* _Zadanie_
Wypisz wszystkie zarzuty naruszenia prawa, które pozwany podniósł w apelacji opisanej w tekście poniżej. Przy każdym zarzucie podaj tylko przepisy, na które się powołano.

W związku z powyższym Sąd Rejonowy w punkcie 1 wyroku przywrócił powódkę B. J. (1) do pracy u pozwanego (...) w K. na dotychczasowych warunkach zatrudnienia. W punkcie 2 wyroku na podstawie art. 98 k.p.c. oraz § 12 ust. 1 pkt 1 rozporządzenia Ministra Sprawiedliwości z dnia 28 września 2002 roku w sprawie opłat za czynności adwokackie oraz ponoszenia przez Skarb Państwa kosztów nieopłaconej pomocy prawnej udzielonej z urzędu (Dz.U. z 2002r., nr 163, poz.1348 z późn.zm.) Sąd Rejonowy zasądził od pozwanego na rzecz powódki kwotę 60 zł tytułem zwrotu kosztów zastępstwa procesowego. Apelację od powyższego orzeczenia wniósł pozwany (...) w K. zaskarżając go w całości i zarzucając naruszenie :

- art. 52 § 1 k.p. poprzez uznanie, że powódce w niniejszej sprawie nie można przypisać rażącego niedbalstwa ani winy umyślnej w zachowaniu z dnia 10.03.2014 r. i w konsekwencji, że brak był podstaw do zwolnienia dyscyplinarnego powódki;

- art. 32 ustawy o związkach zawodowych z dnia 23.05.1971 r. w zw. z art. 8 k.p. poprzez niewłaściwe zastosowanie przepisów polegające na uznaniu, że powódce przysługiwała ochrona związkowa w sytuacji, w której powołanie się na tę ochronę stanowi przejaw nadużycia prawa podmiotowego przez pracownika;

- art. 233 § 1 k.p.c. poprzez brak wszechstronnego rozważenia zabranego materiału dowodowego i w konsekwencji dokonanie sprzecznych istotnych ustaleń z treścią zebranego w sprawie materiału dowodowego poprzez uznanie, że brak było podstaw do zwolnienia dyscyplinarnego powódki, w sytuacji gdy ze zgromadzonego w sprawie materiału dowodowego wynika, że powódka faktycznie odmówiła wykonania polecenia pracodawcy w postaci prowadzenia elektronicznej księgi pacjenta;

- art. 326 § 3 k.p.c. w zw. z art. 328 § 2 k.p.c. poprzez nie zawarcie w pisemnym uzasadnieniu wyroku motywów wyroku podanych ustnie po ogłoszeniu sentencji wyroku na rozprawie.

W oparciu o powyższe zarzuty pozwany wniósł o zmianę zaskarżonego wyroku i oddalenie powództwa oraz zasądzenie od powódki na rzecz pozwanego kosztów procesu przed pierwszą i drugą instancją według norm przepisanych, ewentualnie o uchylenie zaskarżonego wyroku i przekazanie sprawy sądowi pierwszej instancji do ponownego rozpoznania i rozstrzygnięcia o kosztach postępowania apelacyjnego.

* _Blok danych_
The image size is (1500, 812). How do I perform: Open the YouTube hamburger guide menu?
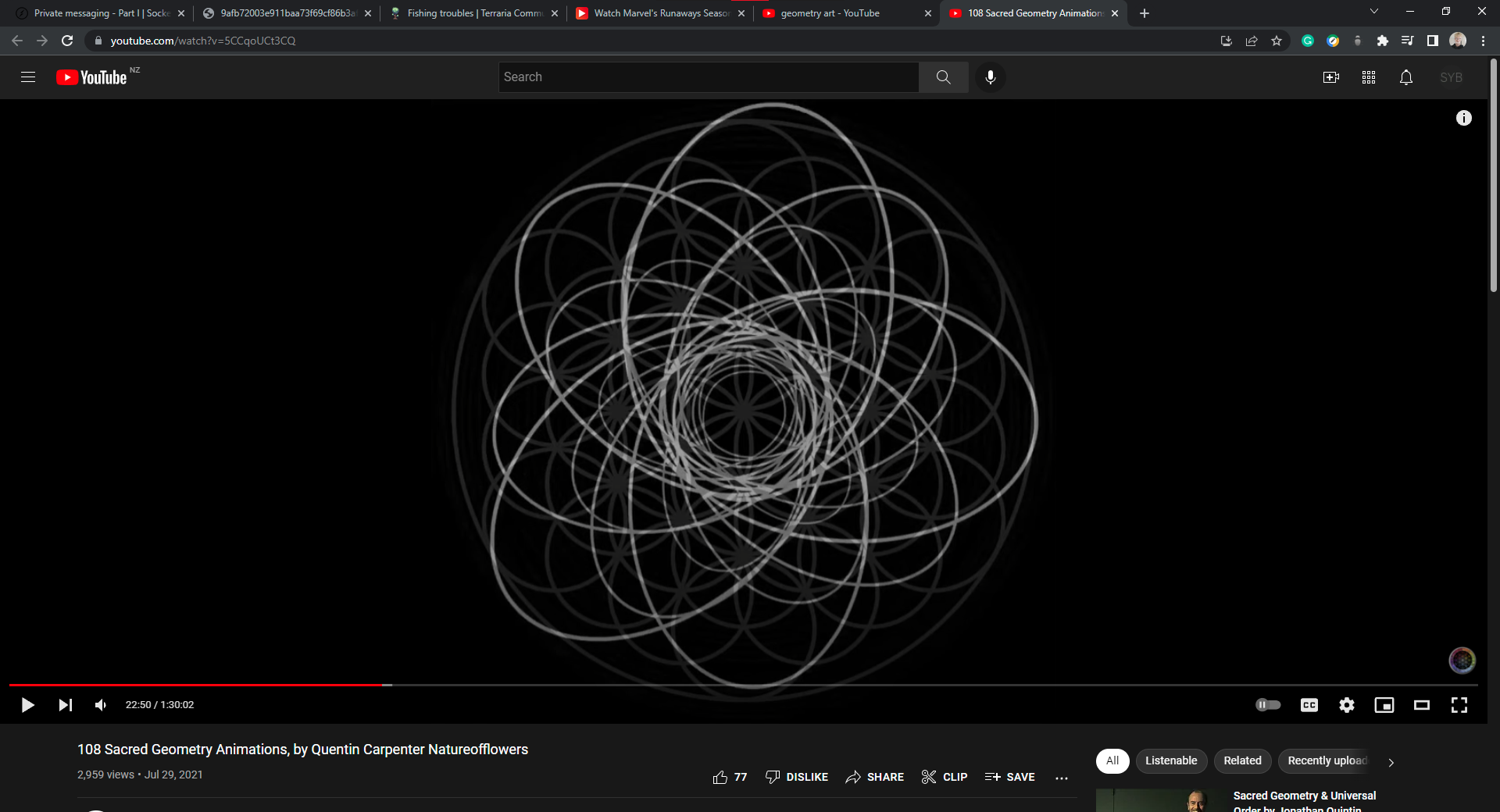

* _Odpowiedź_
1. Art. 52 § 1 k.p.
2. Art. 32 ustawy o związkach zawodowych z dnia 23.05.1971 r. w zw. z art. 8 k.p.
3. Art. 233 § 1 k.p.c.
4. Art. 326 § 3 k.p.c. w zw. z art. 328 § 2 k.p.c.